Given passage:
####

While an official decision is set to be four-weeks away, one IOC board member says this summer's Olympic Games will be postponed.
Dick Pound is the IOC's longest serving board member and has told USA Today he is sure the games won't go ahead from July 24.
The Norwegian and Canadian Olympic Committees have already confirmed they won't sending athletes to Tokyo in light of the coronavirus pandemic.
The Olympic Federation of Ireland (OFI) will seek guidance from its member associations and athletes before taking a decision on participation.
Australia has gone so far as to tell its athletes to prepare for a summer 2021 games.
Athletes have found their training regimes majorly disrupted with mass gatherings ruled out in most countries during the COVID-19 panic.
There has been some criticism of the IOC's month-long window before confirming their stance, but Pound believes a decision's already been made, "On the basis of the information the IOC has, postponement has been decided", he told USA Today.
"The parameters going forward have not been determined, but the Games are not going to start on July 24, that much I know."
Only the two World Wars have previously caused an Olympics to be moved or called-off entirely.
And while IOC President Thomas Bach has unequivocally ruled out a cancellation, Pound says the decision to postpone is imminent, "It will come in stages.
"We will postpone this and begin to deal with all the ramifications of moving this, which are immense."
However, current IOC vice president Anita DeFrantz told veteran Olympic journalist Philip Hersh that a decision whether to postpone or not is yet to be made.
"If that is the case, then you know more than a vice-president of the International Olympic Committee", DeFrantz said of Pound's assertion.
“It would be news to me", she added.
But speaking with Sportsnet 590 The Fan, Pound doubled down on his claim, "It's really a question of whether you postpone by a year or you try and see whether you can squeeze this in at the end of 2020 but with the curve on the COVID virus heading almost straight up, it's just so unlikely that I think you're looking at a year.

####

Things to do:
a) List every person named in the article on the Olympic postponement.
b) Write the next few sentences of the article on the possible postponement of the Tokyo Olympics, picking up after its final sentence.

####

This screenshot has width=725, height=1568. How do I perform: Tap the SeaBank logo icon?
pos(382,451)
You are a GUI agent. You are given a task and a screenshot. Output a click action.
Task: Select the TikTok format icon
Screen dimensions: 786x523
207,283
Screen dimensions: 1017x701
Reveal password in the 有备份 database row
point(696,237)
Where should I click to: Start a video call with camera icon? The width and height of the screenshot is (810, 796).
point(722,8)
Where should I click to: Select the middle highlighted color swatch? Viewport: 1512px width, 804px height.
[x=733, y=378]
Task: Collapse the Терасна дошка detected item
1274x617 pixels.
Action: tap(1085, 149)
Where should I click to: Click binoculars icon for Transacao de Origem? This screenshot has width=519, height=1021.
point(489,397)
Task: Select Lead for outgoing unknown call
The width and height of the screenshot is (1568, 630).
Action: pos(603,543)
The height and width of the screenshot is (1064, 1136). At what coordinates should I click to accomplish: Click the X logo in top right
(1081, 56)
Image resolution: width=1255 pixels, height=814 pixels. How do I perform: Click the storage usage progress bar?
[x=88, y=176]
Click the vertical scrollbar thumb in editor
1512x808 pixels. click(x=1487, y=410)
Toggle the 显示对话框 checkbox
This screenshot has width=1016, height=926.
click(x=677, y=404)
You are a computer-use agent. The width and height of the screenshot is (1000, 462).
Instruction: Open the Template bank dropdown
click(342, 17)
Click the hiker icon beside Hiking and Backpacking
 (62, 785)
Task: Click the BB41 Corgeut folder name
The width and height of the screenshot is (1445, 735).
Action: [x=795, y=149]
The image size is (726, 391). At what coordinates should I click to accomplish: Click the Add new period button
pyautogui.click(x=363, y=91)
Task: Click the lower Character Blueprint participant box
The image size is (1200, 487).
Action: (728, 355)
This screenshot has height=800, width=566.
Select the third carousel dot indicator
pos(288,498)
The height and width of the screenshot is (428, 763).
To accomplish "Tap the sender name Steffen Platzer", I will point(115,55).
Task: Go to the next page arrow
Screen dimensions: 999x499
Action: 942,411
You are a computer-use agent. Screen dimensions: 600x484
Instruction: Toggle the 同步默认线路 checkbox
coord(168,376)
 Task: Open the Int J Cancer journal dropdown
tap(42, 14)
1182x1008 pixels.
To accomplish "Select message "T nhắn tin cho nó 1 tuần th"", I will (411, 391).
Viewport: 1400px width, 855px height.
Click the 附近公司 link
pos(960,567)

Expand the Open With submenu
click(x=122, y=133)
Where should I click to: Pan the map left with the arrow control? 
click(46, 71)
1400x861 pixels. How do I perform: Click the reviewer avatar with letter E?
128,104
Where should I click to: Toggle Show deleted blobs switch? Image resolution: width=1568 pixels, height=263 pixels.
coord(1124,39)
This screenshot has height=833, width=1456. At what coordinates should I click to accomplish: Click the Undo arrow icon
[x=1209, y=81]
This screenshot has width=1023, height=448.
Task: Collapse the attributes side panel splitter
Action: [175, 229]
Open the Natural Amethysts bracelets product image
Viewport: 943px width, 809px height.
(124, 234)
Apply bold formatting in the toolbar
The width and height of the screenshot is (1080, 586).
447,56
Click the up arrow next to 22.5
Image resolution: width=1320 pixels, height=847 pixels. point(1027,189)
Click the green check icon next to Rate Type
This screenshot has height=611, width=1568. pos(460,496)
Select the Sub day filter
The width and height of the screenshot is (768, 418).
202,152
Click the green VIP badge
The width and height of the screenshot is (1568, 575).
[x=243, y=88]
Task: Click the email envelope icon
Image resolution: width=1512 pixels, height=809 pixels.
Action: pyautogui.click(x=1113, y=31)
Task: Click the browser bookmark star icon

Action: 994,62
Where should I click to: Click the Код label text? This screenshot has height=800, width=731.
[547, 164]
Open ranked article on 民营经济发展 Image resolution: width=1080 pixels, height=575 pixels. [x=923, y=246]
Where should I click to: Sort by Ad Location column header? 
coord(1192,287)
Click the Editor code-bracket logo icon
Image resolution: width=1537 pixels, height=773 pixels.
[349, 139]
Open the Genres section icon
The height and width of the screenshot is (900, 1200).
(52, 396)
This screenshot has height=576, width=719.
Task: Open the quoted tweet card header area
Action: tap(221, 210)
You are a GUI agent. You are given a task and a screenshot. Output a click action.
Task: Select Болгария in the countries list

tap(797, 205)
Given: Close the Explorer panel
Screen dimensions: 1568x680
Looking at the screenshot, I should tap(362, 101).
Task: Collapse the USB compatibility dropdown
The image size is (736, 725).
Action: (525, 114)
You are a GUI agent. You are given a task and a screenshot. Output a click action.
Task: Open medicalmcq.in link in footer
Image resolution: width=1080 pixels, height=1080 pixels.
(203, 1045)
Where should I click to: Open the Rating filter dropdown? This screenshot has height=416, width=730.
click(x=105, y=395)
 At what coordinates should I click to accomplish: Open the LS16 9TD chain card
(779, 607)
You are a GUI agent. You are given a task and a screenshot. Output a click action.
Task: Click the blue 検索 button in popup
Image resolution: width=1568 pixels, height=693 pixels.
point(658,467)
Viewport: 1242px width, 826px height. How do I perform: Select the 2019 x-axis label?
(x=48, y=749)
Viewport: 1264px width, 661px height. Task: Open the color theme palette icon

####

Task-by-task outputs:
a) Dick Pound, Thomas Bach, Anita DeFrantz, Philip Hersh

b)
"In Japan, you've got the prime minister [Shinzo Abe] advising the Japanese public that it looks like they won't be able to proceed as planned and that a postponement may be likely – along with the support of 69% of his constituents that prefer to have a postponement."
"I think the only rational conclusion from all that is we're talking postponement and you need the four weeks that they mentioned to come up with an alternative," he added.
"You can't just say, 'We're going to postpone.' Because that relieves none of the uncertainty that's out there.
"We're going to take four weeks and we'll come up and we're going to give you as much of a Plan B as much as we can at that time."
Laurence Gostin is the director of the World Health Organisation's Centre on Global Health Law and told the Wall Street Journal that Tokyo 2020 should be deferred, "No-one could say with any degree of confidence that the situation globally will be better.
"Even if you're on the downturn in Asia and Japan, it would be on the upswing in many parts of the world.
"I could see the US and Canada near peaking, and possibly in Mexico.
"I could see the curve of the pandemic on the way up in sub-Saharan Africa and the Middle East.
"Since this is a global event, it would be the height of folly to consider going forward, and that's if the borders opened, travel restrictions lifted and the airlines started flying."